I stand on one of the docks stretching into the harbor in San Francisco and watch the sea lions. Twice I try to take a video of their playful noise, and they, used to this tourist game, go silent immediately. The wind is brisk. All non-runners wear jackets. My companion remarks that San Francisco looks beautiful, and it’s true. Alcatraz is much closer than I remember. That may be because this is not my San Francisco. In the ten years we lived here I ventured to the Marina / North Beach / Chrissy field area no more than a couple dozen times. Over or around the hill, it was a long way to go, and after our friends moved, we had no need, save the climbing gym in the Presidio, which is itself a different world.

On this morning, the clouds hang just low enough to be felt, and just far enough, on the other side of the bay, to have no impact. It’s picturesque in a way I do remember. The air is crisp in a way that feels good for the body.

Later, work complete, I drift down and around Embarcadero, stopping for a coffee briefly. It’s another section of the city I know but don’t own, something visited after work or while playing Pokemon Go all those years back. The ferry building feels nice, in a way more alive and welcoming than I remember.

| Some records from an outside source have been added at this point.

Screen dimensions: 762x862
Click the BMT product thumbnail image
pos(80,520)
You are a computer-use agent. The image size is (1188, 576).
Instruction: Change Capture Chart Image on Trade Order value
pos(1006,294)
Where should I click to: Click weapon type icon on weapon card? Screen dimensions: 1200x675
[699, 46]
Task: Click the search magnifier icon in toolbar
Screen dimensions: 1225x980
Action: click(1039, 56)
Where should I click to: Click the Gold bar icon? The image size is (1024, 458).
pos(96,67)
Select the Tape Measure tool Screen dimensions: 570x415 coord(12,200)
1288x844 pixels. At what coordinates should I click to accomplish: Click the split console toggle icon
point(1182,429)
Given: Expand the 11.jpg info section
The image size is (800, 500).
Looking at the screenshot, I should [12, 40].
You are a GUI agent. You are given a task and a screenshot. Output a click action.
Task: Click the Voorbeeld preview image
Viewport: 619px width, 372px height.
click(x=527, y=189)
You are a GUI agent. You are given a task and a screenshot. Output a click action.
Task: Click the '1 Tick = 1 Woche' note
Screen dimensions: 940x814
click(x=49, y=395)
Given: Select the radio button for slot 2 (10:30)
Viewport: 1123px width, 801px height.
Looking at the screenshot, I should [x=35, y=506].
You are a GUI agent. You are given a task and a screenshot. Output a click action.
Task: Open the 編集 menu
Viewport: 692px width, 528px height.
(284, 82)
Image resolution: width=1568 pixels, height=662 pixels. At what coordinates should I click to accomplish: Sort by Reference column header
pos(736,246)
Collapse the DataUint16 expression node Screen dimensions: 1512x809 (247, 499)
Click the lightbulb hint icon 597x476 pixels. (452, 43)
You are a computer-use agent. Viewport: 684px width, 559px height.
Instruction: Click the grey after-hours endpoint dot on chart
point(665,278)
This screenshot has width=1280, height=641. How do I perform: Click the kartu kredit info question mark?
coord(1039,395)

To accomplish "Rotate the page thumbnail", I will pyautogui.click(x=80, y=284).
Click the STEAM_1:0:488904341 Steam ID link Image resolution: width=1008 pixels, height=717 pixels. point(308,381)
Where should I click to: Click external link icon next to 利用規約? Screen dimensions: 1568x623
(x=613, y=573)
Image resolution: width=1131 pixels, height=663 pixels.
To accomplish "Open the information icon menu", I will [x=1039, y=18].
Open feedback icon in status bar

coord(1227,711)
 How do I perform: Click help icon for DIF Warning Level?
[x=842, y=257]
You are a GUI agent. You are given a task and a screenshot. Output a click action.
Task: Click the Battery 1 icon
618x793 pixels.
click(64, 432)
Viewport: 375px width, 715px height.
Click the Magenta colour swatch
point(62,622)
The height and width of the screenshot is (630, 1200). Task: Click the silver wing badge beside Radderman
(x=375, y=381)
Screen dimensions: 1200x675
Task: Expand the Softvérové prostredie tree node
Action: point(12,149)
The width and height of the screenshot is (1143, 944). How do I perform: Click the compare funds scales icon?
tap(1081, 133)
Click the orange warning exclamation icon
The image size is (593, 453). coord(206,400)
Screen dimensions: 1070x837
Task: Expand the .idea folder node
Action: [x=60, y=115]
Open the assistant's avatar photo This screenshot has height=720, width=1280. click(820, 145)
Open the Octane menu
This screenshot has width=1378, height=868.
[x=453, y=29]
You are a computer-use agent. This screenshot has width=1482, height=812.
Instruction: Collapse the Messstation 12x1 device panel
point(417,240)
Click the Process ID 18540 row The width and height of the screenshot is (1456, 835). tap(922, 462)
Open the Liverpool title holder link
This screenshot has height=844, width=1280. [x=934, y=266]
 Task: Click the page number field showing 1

Larkspur, to your left, Larkspur, to your left,” calls a woman out front. She’s middle aged and white, which stands out in service workers here. She helps some German tourists who hustle off for their boat. Near the shared bike parking spot a three pedicab riders wait and chat. An interesting job, I think. Good tourist places support such a variety of jobs. In North Beach, near the hotel I’d spent the week at, there are nightly comedy clubs and a variety of performance spaces. SF does still feel full of artists and visitors. After a year of running our work gatherings in the Union Square / Tenderloin area, the fresh air and tourist attractions are calming.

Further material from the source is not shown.